Doch wie wird solch ein Gewebeimplantat überhaupt hergestellt? Zunächst wird den Studienteilnehmenden ein winziges Stückchen Knorpelgewebe aus der Nasenscheidewand entnommen. Die Knorpelzellen aus der Nase sind denen des Knies sehr ähnlich. Sie sind mechanisch belastbar und lassen sich gut im Labor vermehren. Nach der Entnahme wird das Knorpelgewebe unter strengsten aseptischen Bedingungen im Reinraum aufbereitet. Die Zellen werden isoliert und kultiviert und schließlich auf eine 4 x 5 cm große Trägerstruktur gegeben. Dort wandern die Zellen in die als Medizinprodukt zugelassene Kollagenmembran ein und bauen ihre eigene Knorpelmatrix.
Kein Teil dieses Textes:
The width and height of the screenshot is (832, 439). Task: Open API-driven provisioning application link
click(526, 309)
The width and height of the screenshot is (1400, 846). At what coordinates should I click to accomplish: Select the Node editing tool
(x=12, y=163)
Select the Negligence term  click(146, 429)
Nach vier Wochen ist das Implantat namens N-TEC für nasal chondrocyte-based tissue-engineered cartilage einsatzbereit. 

Echte Chance für Volkskrankheit Arthrose 

„In der BIO-CHIP-Studie hatten wir auch ein weniger zeitaufwändiges Verfahren untersucht, bei dem die Zellen nur zwei Tage auf der Matrix waren. Die Qualität war gut, doch die länger gereifte Matrix war stabiler und wurde auch vom Operateur bevorzugt, der das neue Gewebe aus körpereigenen Zellen auf die defekte Stelle im Knorpel legt und mit dem unversehrten Knorpelgewebe vernäht“, berichtet Oliver Pullig. Neu sei, dass für die Kultivierung der Zellen kein körpereigenes Blut mehr benötigt wird und statt einer Matrix zwei hergestellt werden können. Somit ließen sich auch große Flächen an Knorpeldefekten therapieren. 
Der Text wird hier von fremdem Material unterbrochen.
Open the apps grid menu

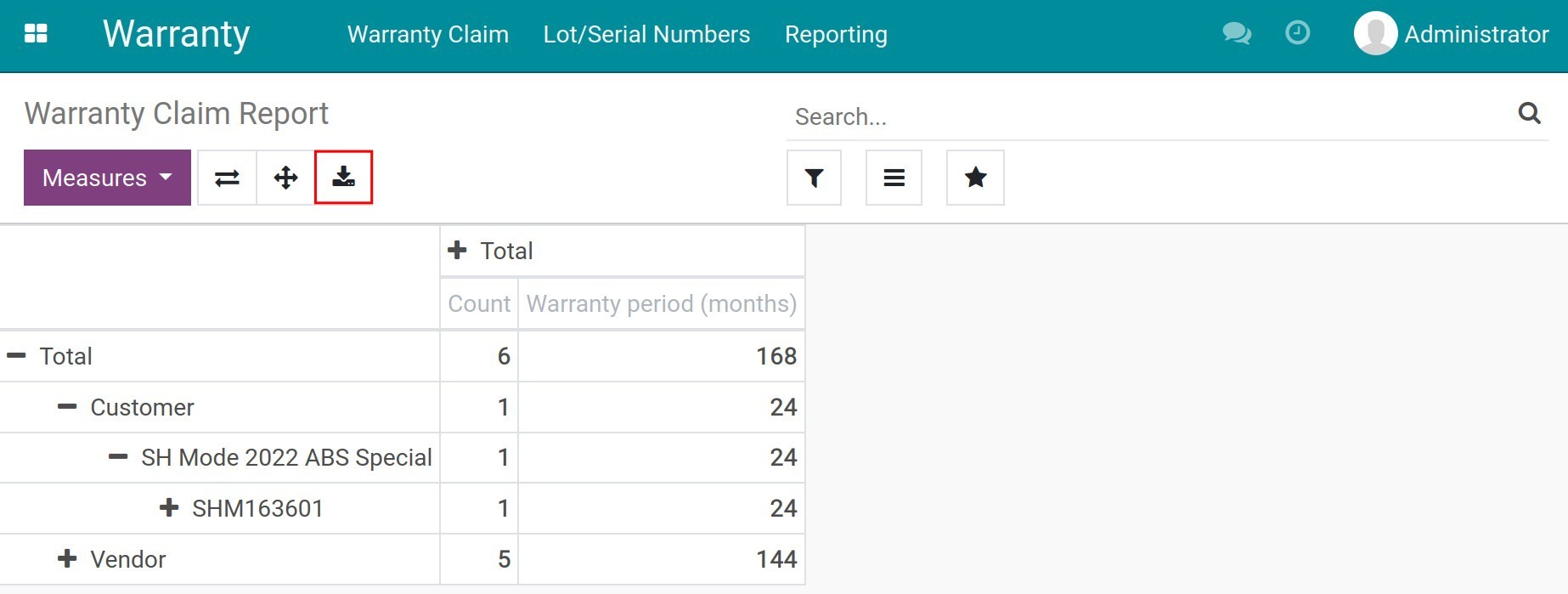(36, 34)
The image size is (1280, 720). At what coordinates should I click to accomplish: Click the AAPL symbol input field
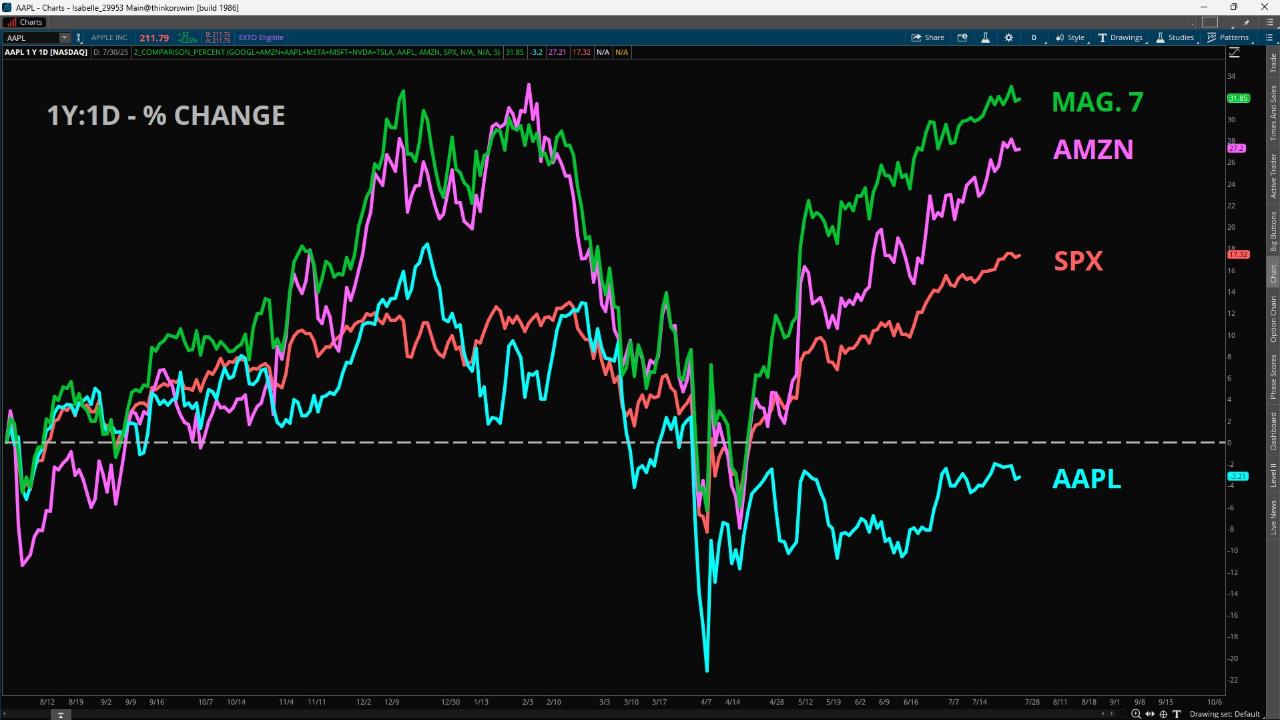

Sollten sich die Implantate als echte Alternative zur Prothese erweisen, würden sie Pullig zufolge die Behandlung von Knorpeldegenerationen geradezu revolutionieren. Bislang beschränken sich die therapeutischen Ansätze auf Schmerzbehandlung oder künstlichen Gelenkersatz. Dabei sind weltweit mehr als 500 Millionen Mensch von der schmerzhaften und mit Behinderungen einhergehenden Arthrose im Kniegelenk betroffen. Und die Volkskrankheit Arthrose nimmt aufgrund des vermehrten Übergewichts und der steigenden Lebenserwartung stetig zu.